CHAIR OGAN expressed concern about the disadvantages of higher
capital costs, which will translate into higher tariffs, and
questioned whether Enbridge has run any models on the
differences.
MR. WATSON said Enbridge has and [the answer] depends on the
volumes. As you start to shift into lower volumes, that's where
the 36-inch will come up with a smaller capital cost because an
asset will be buried in the ground that is not being utilized.
The other consideration is the ramp-up time. It gets back to the
open season and matching a design that produces the lowest toll
for what's needed in the marketplace. That is why Enbridge is
not saying the 36-inch pipe is the most economic; other
alternatives may be more economic, depending on what the market
needs. He pointed out:
And from our numbers, once you get... over 4 BCF a
day, if you can take that initially, and that's what
the market is willing to accept, that's kind of the
crossover where it becomes more economic to look at
the larger line. If the market's stepping up for less
initially, you've got kind of two factors. If they're
stepping up for a lot less for a long period of time,
the dual 36-inch is more economic. If they're stepping
up for less initially and you've got a ramp-up that
occurs over a period of four more years, the numbers
we used were 2.6 up to 5.2 over the course of four
years, you're pretty much at a break even as far as
the tolls that work out. So, a 48 or 52-inch option
would come up with about the same toll as a 36. A lot
has to do with being able to bring the capacity to
market a year earlier and some of the economic factors
and depreciation as well.
REPRESENTATIVE GARA said it seems counter-intuitive to him that
if Enbridge plans to build two 36-inch pipes, that it would be
as efficient to come up and down the corridor with a crew of
workers twice. He asked Mr. Watson to give an estimate of the
production costs of the dual 36-inch pipe and one 48-inch pipe.

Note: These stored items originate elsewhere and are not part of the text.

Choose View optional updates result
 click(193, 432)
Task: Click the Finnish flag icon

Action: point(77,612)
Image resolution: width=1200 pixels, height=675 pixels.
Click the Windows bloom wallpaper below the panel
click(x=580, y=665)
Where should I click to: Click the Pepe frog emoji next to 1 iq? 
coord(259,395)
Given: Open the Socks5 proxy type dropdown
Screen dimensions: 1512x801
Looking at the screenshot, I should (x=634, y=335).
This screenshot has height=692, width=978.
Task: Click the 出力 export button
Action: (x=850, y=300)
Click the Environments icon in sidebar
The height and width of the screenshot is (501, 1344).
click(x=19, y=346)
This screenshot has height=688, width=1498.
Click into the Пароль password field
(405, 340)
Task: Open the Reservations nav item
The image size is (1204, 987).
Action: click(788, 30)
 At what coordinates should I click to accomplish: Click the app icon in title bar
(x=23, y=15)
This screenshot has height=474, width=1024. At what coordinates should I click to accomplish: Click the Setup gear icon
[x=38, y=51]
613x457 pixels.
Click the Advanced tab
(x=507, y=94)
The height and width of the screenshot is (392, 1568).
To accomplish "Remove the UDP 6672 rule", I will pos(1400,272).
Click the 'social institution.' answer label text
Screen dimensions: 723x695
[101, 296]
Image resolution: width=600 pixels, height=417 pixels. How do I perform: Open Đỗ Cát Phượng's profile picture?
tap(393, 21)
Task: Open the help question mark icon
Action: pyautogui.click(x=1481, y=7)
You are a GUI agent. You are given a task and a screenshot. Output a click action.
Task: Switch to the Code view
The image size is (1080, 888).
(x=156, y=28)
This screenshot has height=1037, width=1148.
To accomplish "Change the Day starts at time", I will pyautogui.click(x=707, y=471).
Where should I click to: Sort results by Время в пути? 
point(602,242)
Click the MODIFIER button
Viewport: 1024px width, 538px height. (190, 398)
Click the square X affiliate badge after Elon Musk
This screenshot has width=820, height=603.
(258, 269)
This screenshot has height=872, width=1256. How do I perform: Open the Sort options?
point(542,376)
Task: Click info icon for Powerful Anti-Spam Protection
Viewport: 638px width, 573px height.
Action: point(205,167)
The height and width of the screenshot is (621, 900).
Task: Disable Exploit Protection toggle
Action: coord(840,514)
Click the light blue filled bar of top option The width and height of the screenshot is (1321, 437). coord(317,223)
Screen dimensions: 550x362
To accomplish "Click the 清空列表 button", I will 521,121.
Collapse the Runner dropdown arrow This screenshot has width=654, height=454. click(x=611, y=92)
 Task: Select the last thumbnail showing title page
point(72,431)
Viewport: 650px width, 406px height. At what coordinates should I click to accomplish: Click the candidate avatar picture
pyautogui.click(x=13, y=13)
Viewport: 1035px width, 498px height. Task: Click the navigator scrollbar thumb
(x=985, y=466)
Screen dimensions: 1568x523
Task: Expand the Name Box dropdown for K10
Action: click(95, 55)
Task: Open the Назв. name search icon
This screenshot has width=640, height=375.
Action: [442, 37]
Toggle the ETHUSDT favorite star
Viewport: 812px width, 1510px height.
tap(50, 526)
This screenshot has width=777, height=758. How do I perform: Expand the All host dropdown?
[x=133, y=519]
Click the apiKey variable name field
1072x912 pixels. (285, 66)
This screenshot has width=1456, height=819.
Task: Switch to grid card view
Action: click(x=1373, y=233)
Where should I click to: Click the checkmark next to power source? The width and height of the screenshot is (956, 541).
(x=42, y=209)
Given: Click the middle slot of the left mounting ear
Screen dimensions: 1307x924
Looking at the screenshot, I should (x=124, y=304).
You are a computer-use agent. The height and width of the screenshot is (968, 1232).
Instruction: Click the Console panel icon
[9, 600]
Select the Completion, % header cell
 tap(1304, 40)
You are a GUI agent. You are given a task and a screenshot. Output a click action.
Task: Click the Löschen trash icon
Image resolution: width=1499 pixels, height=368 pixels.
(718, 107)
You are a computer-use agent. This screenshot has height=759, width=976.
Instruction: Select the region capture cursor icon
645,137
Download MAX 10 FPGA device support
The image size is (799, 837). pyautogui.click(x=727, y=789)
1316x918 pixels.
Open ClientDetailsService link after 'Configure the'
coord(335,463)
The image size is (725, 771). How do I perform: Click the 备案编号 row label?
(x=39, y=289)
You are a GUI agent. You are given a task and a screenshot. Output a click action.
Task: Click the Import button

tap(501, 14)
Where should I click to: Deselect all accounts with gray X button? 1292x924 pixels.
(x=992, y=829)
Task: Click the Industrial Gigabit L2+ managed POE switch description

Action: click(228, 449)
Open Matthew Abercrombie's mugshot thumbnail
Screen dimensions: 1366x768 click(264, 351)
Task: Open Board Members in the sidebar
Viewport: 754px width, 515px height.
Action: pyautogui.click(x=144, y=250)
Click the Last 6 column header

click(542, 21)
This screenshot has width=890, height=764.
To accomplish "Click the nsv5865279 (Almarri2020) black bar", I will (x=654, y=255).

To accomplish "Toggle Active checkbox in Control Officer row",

He then said that many people want to be able to tap into the
pipeline to use some of that gas, but Mr. Watson said that would
not impact Enbridge. He questioned how that could not but impact
Enbridge since it would create less capacity after the tap-in
point.
MR. WATSON responded, in regard to Representative Gara's first
question, Enbridge has estimated the cost of construction at
$1.3 billion more to build the dual 36-inch pipe versus the 48-
inch option. He noted from a total capital cost in-the-ground
perspective, it might cost a little more, but there would be
less risk. Regarding the second question, he said his point is
it is the same issue for Enbridge as a pipeline company as it
would be for any other. If gas was taken out of the system at
Fairbanks, that would definitely have an impact on the total
system, but he can't answer what the industry would plan to do
to make concessions for that.
CO-CHAIR OGAN asked if it would be a matter of stationing the
compressors a little farther apart after Fairbanks.
MR. WATSON said a number of things could be done but that he is
not in a position to say what the best alternative would be.
REPRESENTATIVE BETH KERTTULA asked if the dual pipelines would
require two open seasons and two tariffs.
MR. WATSON replied there would be one open season - the dual
pipeline would be a design element that would entail looping the
line. He explained,
Now it depends, if it's not part of the initial open
season for the commitment, then yes, if it was labeled
expansion, you'd certainly have to go back, but I
think the intent would be to include it. If you don't
need the 5.2 BCF a day right now, but you need it in
the four years, you may apply saying okay, this is all
part of it. We're building from 2.6 up to 5 and it's
going to take four to five years longer to build it so
you make that all part of the initial commitment....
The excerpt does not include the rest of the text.